### WHAT YOU NEED TO DO
Exactly and only the lines from the line holding "The height and" to the end of the records should be reproduced. Leave pictures out.

─── EXERCISE DATA

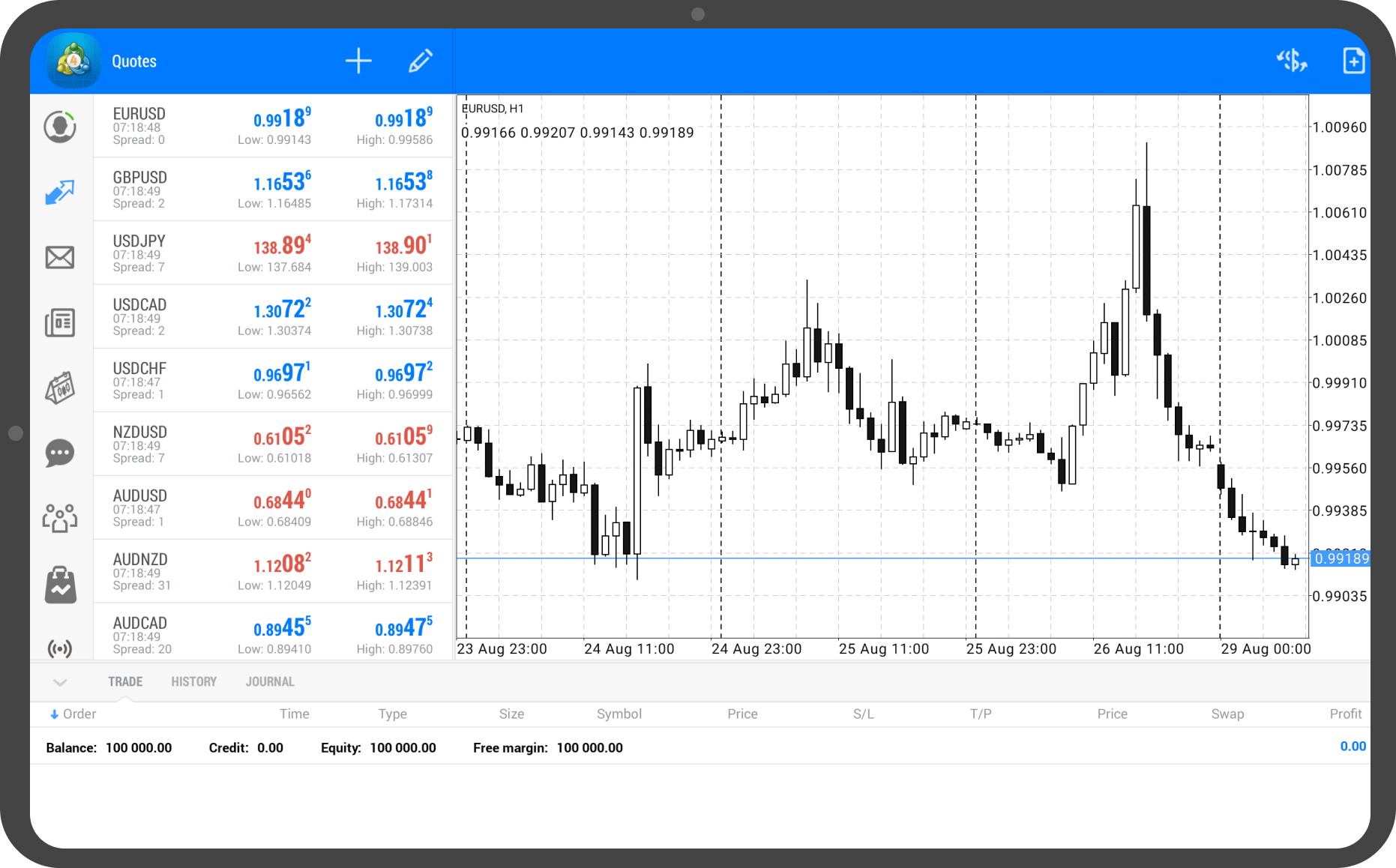Open the chat bubble sidebar icon

60,453
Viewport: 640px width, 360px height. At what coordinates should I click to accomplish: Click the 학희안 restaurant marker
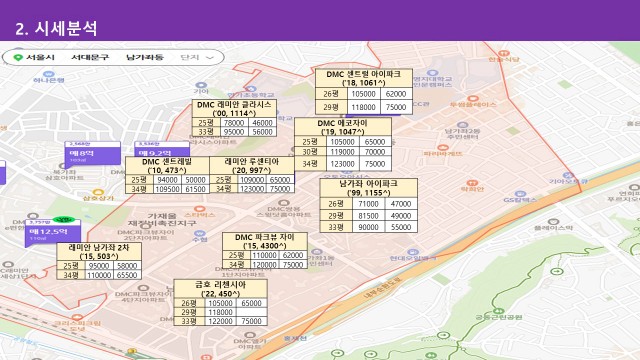[x=472, y=183]
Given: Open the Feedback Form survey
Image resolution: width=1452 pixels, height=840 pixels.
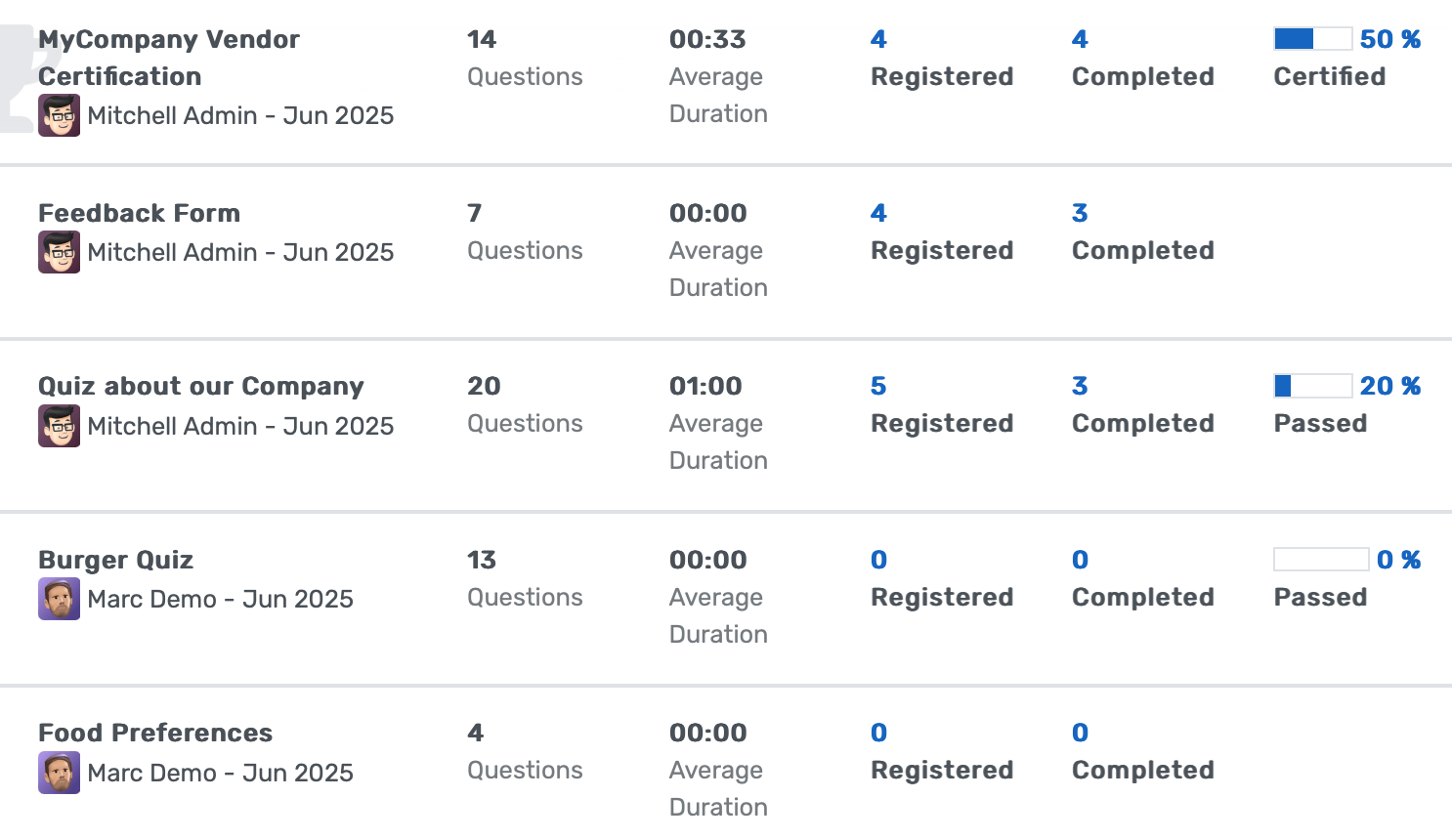Looking at the screenshot, I should [139, 213].
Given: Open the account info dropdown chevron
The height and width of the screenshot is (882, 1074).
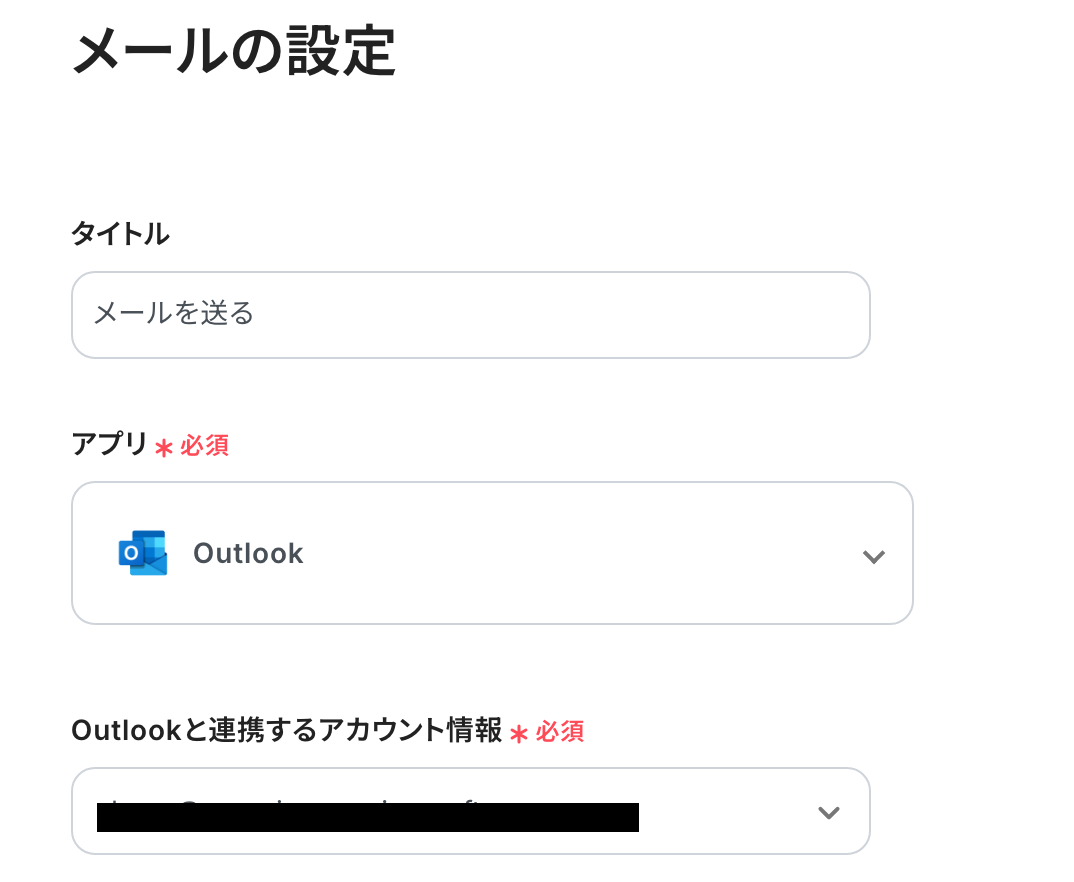Looking at the screenshot, I should (x=829, y=812).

──────

### WRITTEN ANSWER
The height and width of the screenshot is (882, 1074).
Looking at the screenshot, I should (x=829, y=812).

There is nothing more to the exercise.